Jesusween? Boo!

I knew a few people in seminary who enrolled in certain classes just so they could argue.  I’m not entirely sure whether they were there to learn or take perverse pleasure in vocally disagreeing with their professors over various points of theology.  In any case, they would share the stories of their “battles” proudly, as if they had achieved some great victory over the forces of darkness.

Unlikely.  More probably they just annoyed their professors and classmates both.  I have little patience for this kind of approach to education, theology, and/or the Christian life, and don’t appreciate the self-inflicted wounds of an intentional martyr.  Arguing about minutiae and picking fights is not in the best interests of the Church.  Being contrary without good cause is, well, dumb.

This brings me to Jesusween:

JesusWeen is a non profit organization also known as JesusWin. We are focused on helping people live better lives through the knowledge of our Lord and Saviour Jesus Christ.

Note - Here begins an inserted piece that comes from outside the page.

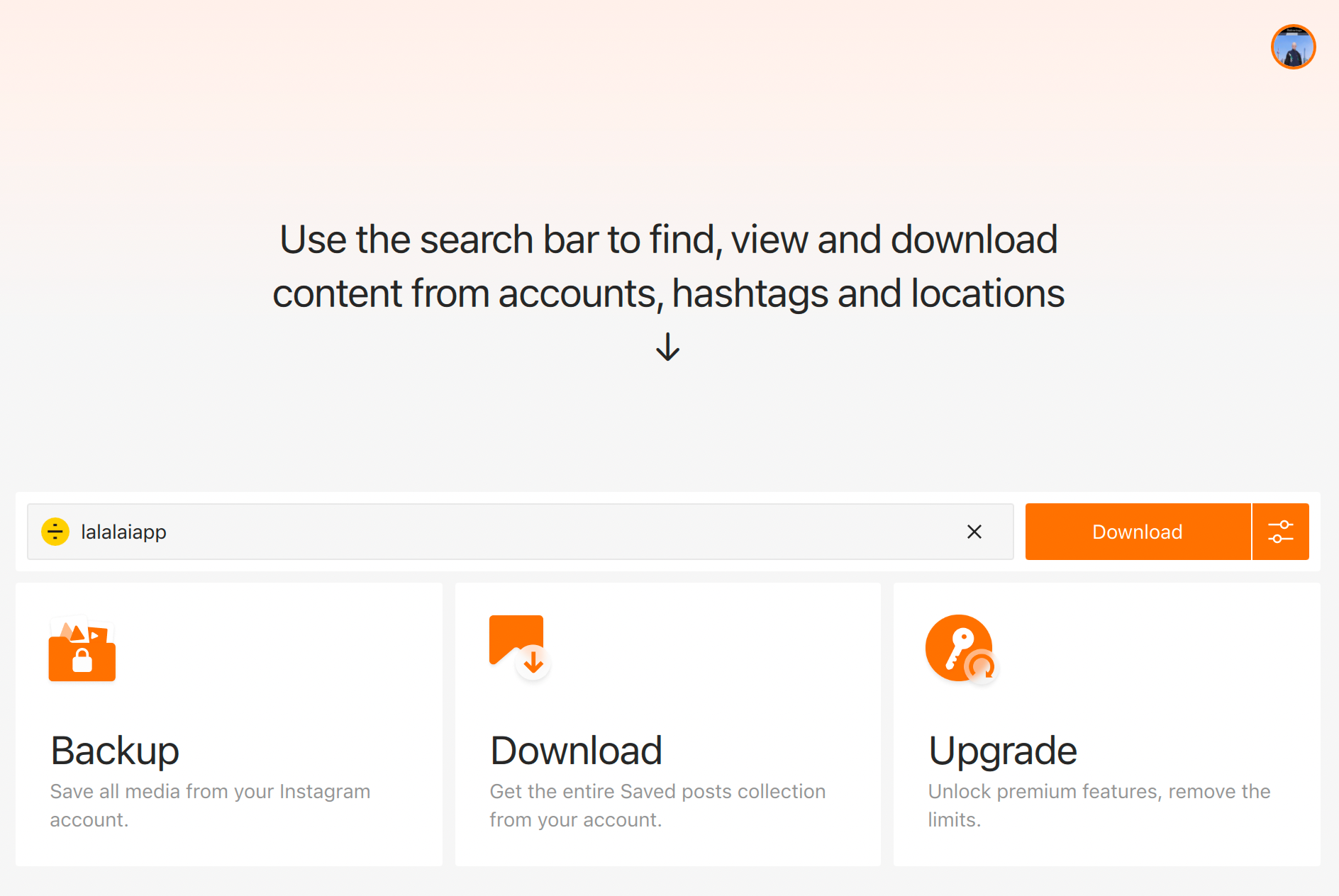Open the Backup card heading
Viewport: 1339px width, 896px height.
point(115,750)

JesusWeen is a God-given vision which was born as an answer to the cry of many every October 31st. The dictionary meaning of Ween is to expect, believe or think. We therefore see October 31st as a day to expect a gift of salvation and re-think receiving Jesus.

Every year, the world and its system have a day set aside (October 31st) to celebrate ungodly images and evil characters while Christians all over the world participate, hide or just stay quiet on Halloween day. Being a day that is widely acceptable to solicit and knock on doors, God inspired us to encourage Christians to use this day as an opportunity to spread the gospel. The days of hiding are over and we choose to take a stand for Jesus. “Evil prevails when good people do nothing”. JesusWeen is expected to become the most effective Christian outreach day ever and that is why we also call it” World Evangelism Day”.

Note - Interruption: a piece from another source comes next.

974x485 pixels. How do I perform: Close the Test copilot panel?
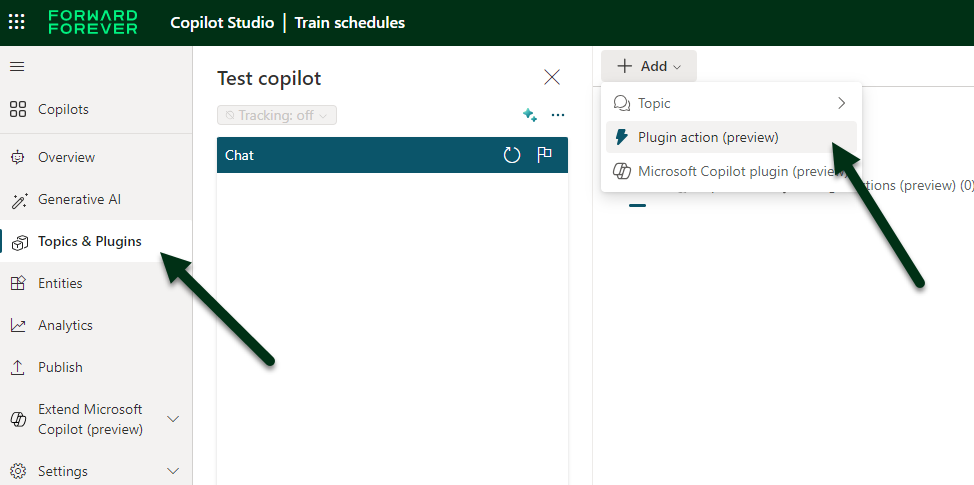click(x=551, y=77)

Now, I have nothing against evangelism.  I am a proud Pentecostal and consider it God’s call on our lives to be ready to share His love and salvation.  In some sense I understand and have sympathy with the ideals of Jesusween.

But really?  On Halloween?  The non-Christian world already thinks that we hate them in the name of God, and now we’re tacitly attacking a day when their little kids get dressed up and visit their community while neighbors share candy and laughs.  To be sure, there are undeniable pagan origins to the holiday, but the same could be said of Easter or Christmas.  While some choose to use the day as an excuse to disgust or titillate, for many children and families it is a happy one.  Attacking it is at least as bad as signing up for a course just to argue with the professor.  If we make the effort to judge the holiday so harshly and publicly it will indeed be much worse.

In the words of the “Jesusween” website, “Christians all over the world participate, hide or just stay quiet on Halloween day.”  Hide?  Really?  For spiritual reasons, or are they just too cheap to give out candy? (that’s my excuse, but I think Jesusween is causing me to reconsider).

Friends, I think we’re picking a fight where none ought to exist.  If Christmas and Easter can be co-opted and corrupted by secular and consumer culture, this day can be co-opted for God.  Halloween is a pagan holiday, yes.  But it can be redeemed…not by turning it into a bold and brassy Jehovah’s Witness style evangelism invasion, but by showing love to our neighbors and participating in one of the few community events available in our suburban individualism.  So fill that bowl with candy, not tracts.  Dress up like a princess or a cowboy.  Go out there and be in the world to which Christ has called you.  Do so as a Christian men and women, but not as pushy salesmen who couldn’t have picked a worse evening.

And please…let’s just all calm down and call it HALLOWEEN.  That’s its name–not some ridiculous made up half-name that will likely serve to bring only reproach and ridicule on the name of Christ.


4 comments on “Jesusween? Boo!

  1. KathyS says:

    My eyes rolled nearly out of my head several years ago when a church I attended made Halloween an all-night prayer vigil against the forces of evil out on Halloween night. I’m with you in failing to see how little ones dressed up as spider-man and princesses going around to visit neighbors is the epitome of evil taking over the world.

    Christmas was originally a pagan holiday that was co-opted by the Christians, and is now being re-co-opted by secular society, Halloween was a pagan holiday co-opted by Christians (All Hallows Eve) now re-co-opted by secularists, Easter is a combination Jewish and pagan holiday, co-opted by Christians. Hide from all this! Heck no!

  2. Viletta says:

    My kids never went trick or treating on Halloween, and I think they turned out okay. They’re 20 and 26 now. I never taught them that there was something “evil” about the other kids who did. It was a choice I made as a Christian. And no, I didn’t hand out candy (or tracts) on Halloween night either. We’ve lived in the same neighborhood for 28 years, and it’s fairly obvious which houses ‘celebrate’ Halloween and which don’t by the decorations.

    I think that it is something that each family should decide for their children. I don’t think we should vilify those Christians who tactfully decide not to participate. I also don’t think Christians should ignore the true origins of Halloween and at least discuss with their kids (at an appropriate age) what it really celebrates.

    • Understood, Viletta, and thank you for your comment. I’m not sure, though, that Halloween really celebrates anything pagan (at least in the historic sense) today; it has been more secularized.